A week after nominations were announced for the highest honors in show business, only four stars - Smith, Lee, director Michael Moore, and Jada Pinkett-Smith - have announced their intention to stay away from the Feb. 28 ceremony in protest over long-running lack of diversity in the movie industry.
Be it concern over causing offence, opting to lobby for change behind the scenes, or a chance to attend the world's biggest showcase, big stars among 2016 nominees have been largely silent.
Others, like Oscar winners George Clooney and Lupita Nyong'o, have called for change but have signaled no intention to stay at home.
"I think a lot of people in the industry know that the real problem is with movie studios and agencies. It's not the Academy of Motion Picture Arts and Sciences," said Variety reporter Tim Gray, who has covered the Oscars for more than 30 years.
Of the class of 2016, Mark Ruffalo, supporting actor nominee for Catholic Church abuse probe film "Spotlight," said on Thursday that while he supported calls for diversity, "I will be going to the Oscars in support of the victims of clergy sexual abuse and good journalism."
Brie Larson, a first time Oscar nominee for her role in abduction drama "Room," on Wednesday shared her Hollywood Reporter magazine cover with Twitter's #Oscarssowhite feed. "This is a conversation that deserves attention," added Larson, 26, but said nothing to suggest she would boycott the ceremony.
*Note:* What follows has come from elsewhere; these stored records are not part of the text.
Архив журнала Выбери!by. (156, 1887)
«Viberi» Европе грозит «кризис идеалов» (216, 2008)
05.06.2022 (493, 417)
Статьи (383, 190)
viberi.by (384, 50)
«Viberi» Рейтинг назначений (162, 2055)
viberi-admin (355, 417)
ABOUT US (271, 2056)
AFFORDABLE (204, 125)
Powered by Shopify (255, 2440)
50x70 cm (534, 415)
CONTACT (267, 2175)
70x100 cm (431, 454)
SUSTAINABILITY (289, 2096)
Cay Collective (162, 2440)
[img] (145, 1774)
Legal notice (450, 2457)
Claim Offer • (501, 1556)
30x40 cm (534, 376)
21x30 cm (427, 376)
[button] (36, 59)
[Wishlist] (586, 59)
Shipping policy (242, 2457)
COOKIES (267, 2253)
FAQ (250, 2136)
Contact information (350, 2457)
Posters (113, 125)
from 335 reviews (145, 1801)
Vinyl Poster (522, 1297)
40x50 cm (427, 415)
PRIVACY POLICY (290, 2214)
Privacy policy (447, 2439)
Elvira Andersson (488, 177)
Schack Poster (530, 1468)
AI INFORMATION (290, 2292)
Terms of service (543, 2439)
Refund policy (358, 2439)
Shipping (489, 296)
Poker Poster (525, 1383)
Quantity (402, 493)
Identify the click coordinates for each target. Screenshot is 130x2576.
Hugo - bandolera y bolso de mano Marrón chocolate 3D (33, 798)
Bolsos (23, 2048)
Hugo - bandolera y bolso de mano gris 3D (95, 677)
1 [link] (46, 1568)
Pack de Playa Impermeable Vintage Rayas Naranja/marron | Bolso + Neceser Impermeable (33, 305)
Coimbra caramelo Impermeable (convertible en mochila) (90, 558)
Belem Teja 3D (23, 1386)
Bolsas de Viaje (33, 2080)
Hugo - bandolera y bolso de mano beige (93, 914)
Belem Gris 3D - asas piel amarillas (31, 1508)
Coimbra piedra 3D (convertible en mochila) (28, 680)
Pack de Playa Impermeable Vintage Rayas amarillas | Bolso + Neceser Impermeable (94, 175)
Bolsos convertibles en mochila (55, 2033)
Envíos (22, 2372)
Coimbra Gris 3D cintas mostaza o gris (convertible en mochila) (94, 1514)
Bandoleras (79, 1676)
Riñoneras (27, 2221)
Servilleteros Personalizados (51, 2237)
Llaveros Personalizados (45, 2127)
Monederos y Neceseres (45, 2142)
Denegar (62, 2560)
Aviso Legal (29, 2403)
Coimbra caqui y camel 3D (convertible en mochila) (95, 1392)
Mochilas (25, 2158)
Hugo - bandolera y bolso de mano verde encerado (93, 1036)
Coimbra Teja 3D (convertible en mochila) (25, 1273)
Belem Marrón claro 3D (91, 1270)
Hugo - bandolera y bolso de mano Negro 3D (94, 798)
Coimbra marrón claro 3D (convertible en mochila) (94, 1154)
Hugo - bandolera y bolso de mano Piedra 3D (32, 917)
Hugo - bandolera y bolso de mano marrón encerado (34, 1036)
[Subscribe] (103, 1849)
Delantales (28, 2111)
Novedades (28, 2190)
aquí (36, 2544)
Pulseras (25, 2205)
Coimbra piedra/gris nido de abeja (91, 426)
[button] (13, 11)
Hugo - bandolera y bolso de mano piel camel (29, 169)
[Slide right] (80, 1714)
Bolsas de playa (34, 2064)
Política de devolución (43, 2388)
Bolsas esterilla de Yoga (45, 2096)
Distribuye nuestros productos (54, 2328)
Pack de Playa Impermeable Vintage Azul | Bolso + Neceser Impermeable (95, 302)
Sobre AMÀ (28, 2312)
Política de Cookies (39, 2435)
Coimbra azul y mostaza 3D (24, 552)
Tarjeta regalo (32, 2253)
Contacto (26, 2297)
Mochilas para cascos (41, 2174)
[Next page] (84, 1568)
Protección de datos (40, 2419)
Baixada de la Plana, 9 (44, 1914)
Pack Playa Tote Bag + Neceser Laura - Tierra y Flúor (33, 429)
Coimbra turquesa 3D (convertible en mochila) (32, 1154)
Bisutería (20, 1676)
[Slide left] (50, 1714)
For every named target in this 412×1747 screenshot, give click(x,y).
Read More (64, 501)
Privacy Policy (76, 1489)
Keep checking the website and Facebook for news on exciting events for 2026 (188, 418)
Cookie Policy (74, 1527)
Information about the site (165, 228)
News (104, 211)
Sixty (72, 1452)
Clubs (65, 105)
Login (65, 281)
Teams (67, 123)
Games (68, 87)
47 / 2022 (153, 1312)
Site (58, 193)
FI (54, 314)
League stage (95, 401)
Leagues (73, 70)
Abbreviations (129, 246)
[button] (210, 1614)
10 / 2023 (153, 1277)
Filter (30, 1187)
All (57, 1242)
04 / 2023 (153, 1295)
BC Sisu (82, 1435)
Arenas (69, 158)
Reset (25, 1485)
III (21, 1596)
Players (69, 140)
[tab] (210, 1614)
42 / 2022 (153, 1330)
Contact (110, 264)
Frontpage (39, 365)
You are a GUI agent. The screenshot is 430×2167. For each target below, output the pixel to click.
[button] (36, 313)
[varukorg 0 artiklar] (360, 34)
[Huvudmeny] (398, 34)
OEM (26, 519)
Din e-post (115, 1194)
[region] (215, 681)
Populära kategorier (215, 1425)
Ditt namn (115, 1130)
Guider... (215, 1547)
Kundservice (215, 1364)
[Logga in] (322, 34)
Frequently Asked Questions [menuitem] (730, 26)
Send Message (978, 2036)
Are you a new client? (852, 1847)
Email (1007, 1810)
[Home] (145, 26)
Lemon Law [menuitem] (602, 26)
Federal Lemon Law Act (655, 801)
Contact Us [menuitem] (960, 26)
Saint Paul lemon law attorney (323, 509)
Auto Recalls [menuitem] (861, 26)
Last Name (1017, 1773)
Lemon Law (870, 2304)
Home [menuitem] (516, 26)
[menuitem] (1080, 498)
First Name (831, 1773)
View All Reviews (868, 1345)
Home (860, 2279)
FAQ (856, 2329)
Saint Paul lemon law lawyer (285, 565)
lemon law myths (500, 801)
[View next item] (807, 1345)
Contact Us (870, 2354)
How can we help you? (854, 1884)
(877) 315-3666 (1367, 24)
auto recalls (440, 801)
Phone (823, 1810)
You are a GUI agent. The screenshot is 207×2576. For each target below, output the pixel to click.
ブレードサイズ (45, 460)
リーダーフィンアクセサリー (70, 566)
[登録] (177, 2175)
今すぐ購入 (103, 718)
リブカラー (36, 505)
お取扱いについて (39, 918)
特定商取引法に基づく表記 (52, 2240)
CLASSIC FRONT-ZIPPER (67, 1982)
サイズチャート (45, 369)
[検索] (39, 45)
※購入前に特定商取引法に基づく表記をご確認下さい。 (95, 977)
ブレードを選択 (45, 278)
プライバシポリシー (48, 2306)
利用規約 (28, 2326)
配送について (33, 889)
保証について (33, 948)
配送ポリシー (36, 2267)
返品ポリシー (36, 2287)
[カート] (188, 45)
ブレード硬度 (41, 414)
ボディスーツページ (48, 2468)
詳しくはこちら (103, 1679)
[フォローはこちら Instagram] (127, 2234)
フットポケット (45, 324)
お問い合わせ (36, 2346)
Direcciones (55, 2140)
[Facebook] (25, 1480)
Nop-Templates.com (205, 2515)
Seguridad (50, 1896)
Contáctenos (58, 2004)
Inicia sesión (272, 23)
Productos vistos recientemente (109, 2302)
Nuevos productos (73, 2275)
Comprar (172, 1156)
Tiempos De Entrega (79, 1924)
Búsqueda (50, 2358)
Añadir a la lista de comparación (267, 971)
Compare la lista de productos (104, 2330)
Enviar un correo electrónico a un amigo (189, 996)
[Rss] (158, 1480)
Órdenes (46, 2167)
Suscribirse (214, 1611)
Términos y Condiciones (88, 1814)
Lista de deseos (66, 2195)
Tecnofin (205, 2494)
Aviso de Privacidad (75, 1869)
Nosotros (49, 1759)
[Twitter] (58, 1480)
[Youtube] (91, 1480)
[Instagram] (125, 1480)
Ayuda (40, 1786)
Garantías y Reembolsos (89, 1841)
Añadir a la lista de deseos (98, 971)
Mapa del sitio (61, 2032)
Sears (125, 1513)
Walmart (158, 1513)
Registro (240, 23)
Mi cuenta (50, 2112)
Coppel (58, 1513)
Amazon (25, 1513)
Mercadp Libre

While Chris Rock has come under pressure from some black celebrities to step down as Oscars host, the acerbic black comedian may feel he can do more good by remaining in the game.
"I think this is a great opportunity to reach a worldwide audience and talk about this issue," Gray said.
Some Latino groups, whose movie talent is also vastly under-represented historically during awards season, don't support a boycott.
"Many of the actors who can barely get a role are not about to bite the hand that feeds them," said Felix Sanchez, chairman of the National Hispanic Foundation for the Arts.
African American Film Critics Association president Gil Robertson opposed a boycott, calling the Oscars a well-respected institution that does a lot of good work.
And double Oscar winner Dustin Hoffman suggested that the United States has bigger issues to tackle. Hoffman told the BBC "there's a bigger problem with young black individuals being killed on our street by police."